● WORK ITEM
Produce a word-for-word copy of the lines from the one that contains "This screenshot has height=836, width=750." to the final line of the data below, with all pictures dropped.

__________

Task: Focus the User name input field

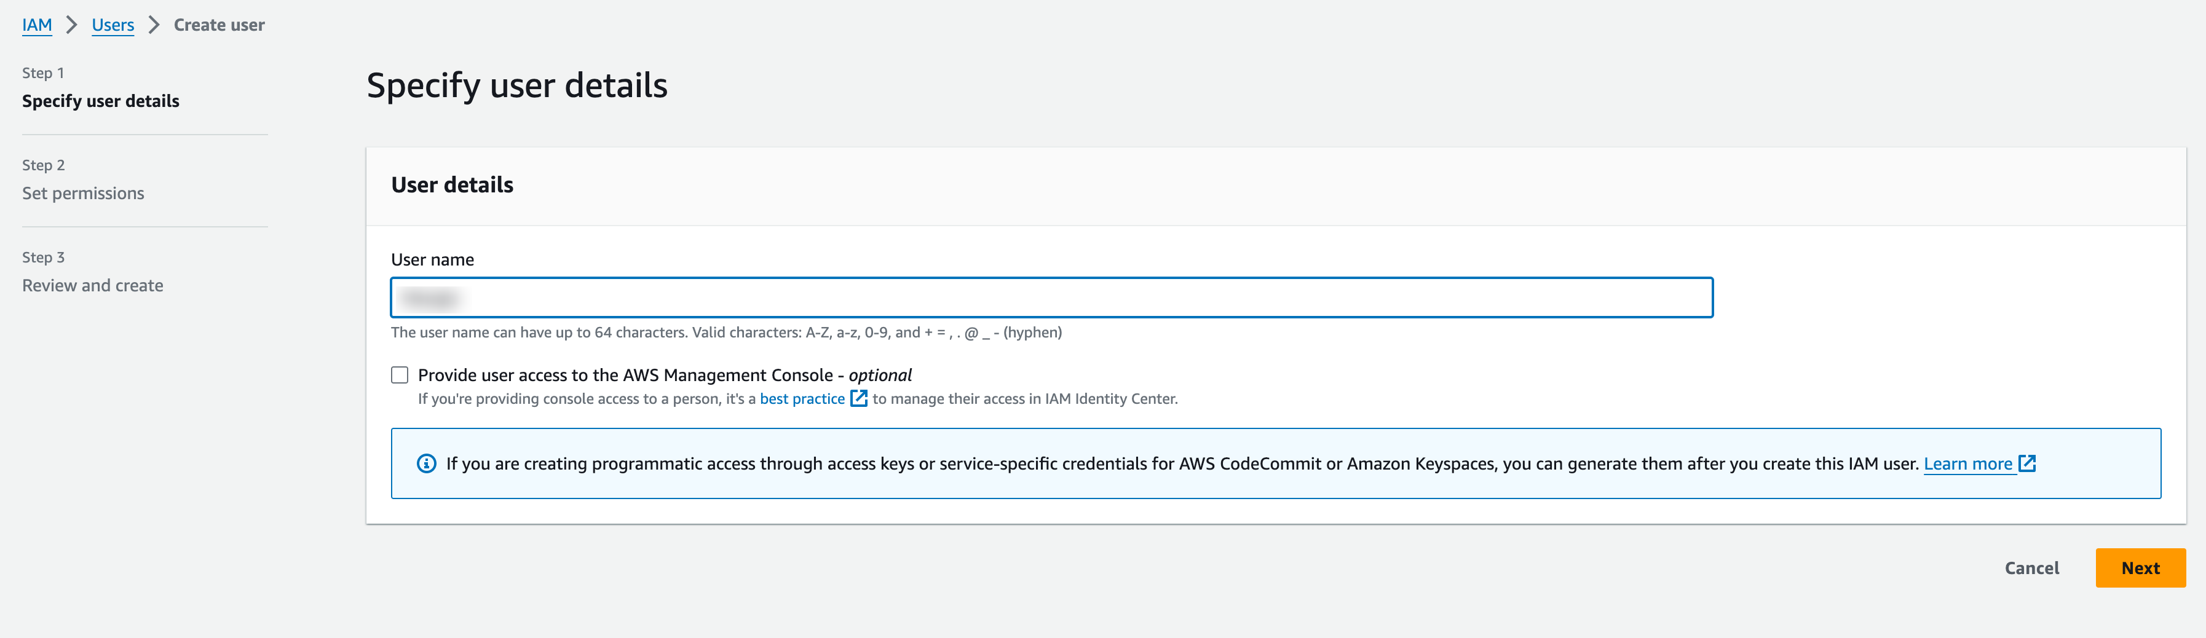Action: 1051,298
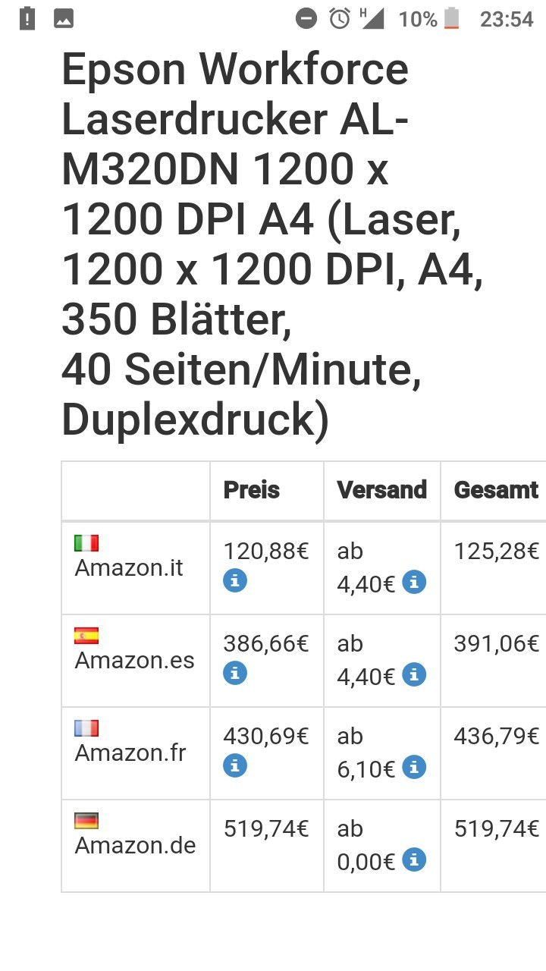Image resolution: width=546 pixels, height=971 pixels.
Task: Tap info icon beside Amazon.fr shipping 6,10€
Action: (414, 768)
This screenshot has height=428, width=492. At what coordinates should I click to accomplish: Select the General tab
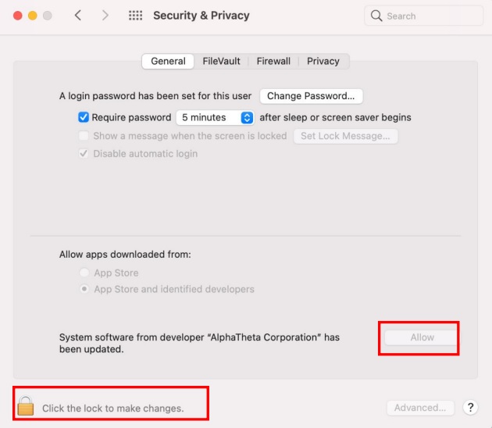tap(168, 61)
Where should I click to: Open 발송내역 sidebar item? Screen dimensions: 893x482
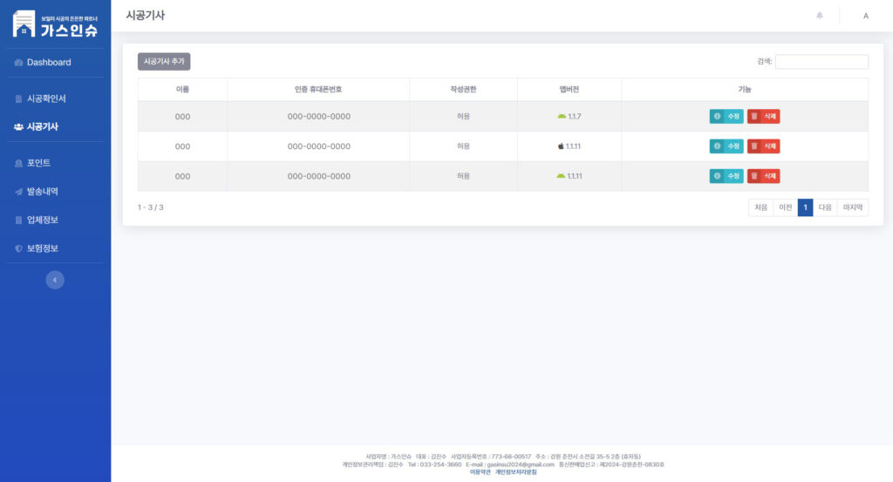click(42, 192)
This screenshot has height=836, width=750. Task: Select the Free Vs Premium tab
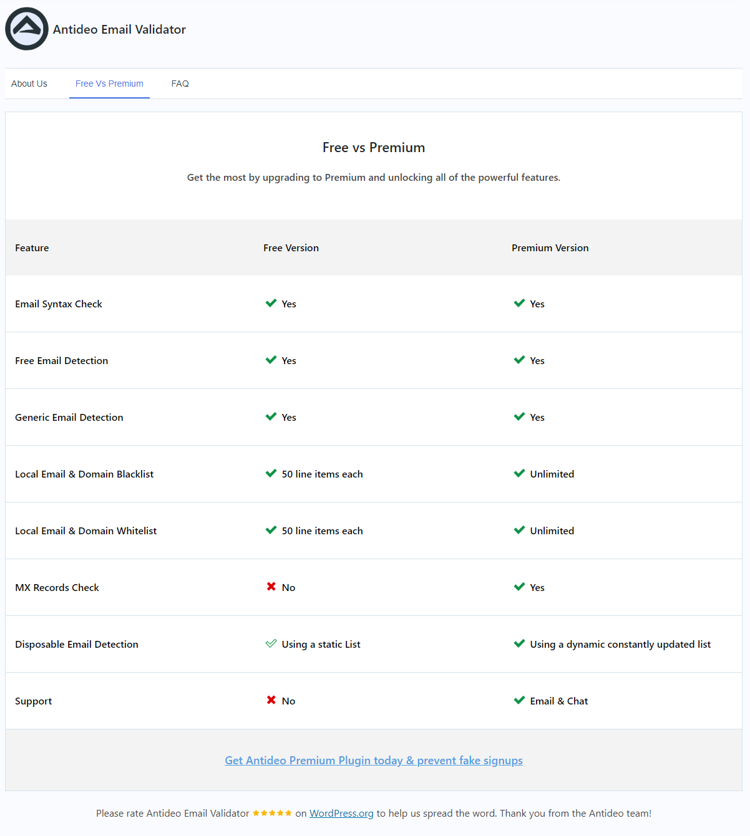tap(109, 84)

__________

● SOLUTION FOR THIS PROBLEM
This screenshot has height=836, width=750. Task: Select the Free Vs Premium tab
tap(109, 84)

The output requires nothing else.